How did Dan Onorato win the Democratic primary? It wasn't by relying on homefield advantage.
Chris Briem, a regional economist at the University of Pittsburgh's Center for Social and Urban Research, broke down the Democratic primary results using "Many Eyes," an online data-visualization tool. In the charts that follow, each bubble is proportional to the number of votes the candidate earned in a given county. Counties are also color-coded according to their geographic region: within the Pittsburgh metro area, near Philly, or anywhere in between.
The difference-maker in this election, the charts suggest, is that Onorato performed strongly almost everywhere. His numbers in Allegheny County, where he serves as county executive, were not terribly impressive: He earned only slightly more than half the votes here. But outside its borders was another story. Luzerne County, for example, is on the opposite side of the state -- and yet Onorato did as well there as he did in Westmoreland County next door.
By contrast, fellow Allegheny County native Jack Wagner earned less than half as many votes in Luzerne as in Westmoreland.

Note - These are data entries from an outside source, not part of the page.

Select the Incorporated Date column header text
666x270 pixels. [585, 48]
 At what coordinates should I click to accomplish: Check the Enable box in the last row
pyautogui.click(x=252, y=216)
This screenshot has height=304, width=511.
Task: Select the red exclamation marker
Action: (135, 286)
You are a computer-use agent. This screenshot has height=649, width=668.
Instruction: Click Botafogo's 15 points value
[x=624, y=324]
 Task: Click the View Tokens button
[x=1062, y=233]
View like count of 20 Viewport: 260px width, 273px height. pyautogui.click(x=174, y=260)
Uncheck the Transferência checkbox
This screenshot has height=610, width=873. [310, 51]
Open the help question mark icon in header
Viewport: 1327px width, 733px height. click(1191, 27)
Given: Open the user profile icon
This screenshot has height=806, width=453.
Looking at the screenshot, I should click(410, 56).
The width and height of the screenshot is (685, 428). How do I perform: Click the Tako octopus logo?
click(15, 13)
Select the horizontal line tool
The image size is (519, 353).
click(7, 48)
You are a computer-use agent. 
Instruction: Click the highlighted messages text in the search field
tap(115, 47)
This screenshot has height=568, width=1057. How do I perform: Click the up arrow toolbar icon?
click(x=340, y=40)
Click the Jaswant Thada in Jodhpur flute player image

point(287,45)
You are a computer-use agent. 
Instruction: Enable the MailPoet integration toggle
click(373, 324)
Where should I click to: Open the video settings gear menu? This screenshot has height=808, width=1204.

State Senator Anthony Hardy Williams, meanwhile, owned his second-place finish purely to his strength in Philadelphia; Montgomery County Commissioner Joe Hoeffel's base of support, such as it was, was confined to the suburban counties nearby.
What does this mean going forward? Of all the Democrats in the race, Onorato is the one most capable of taking the fight to Republican Tom Corbett in every part of the state.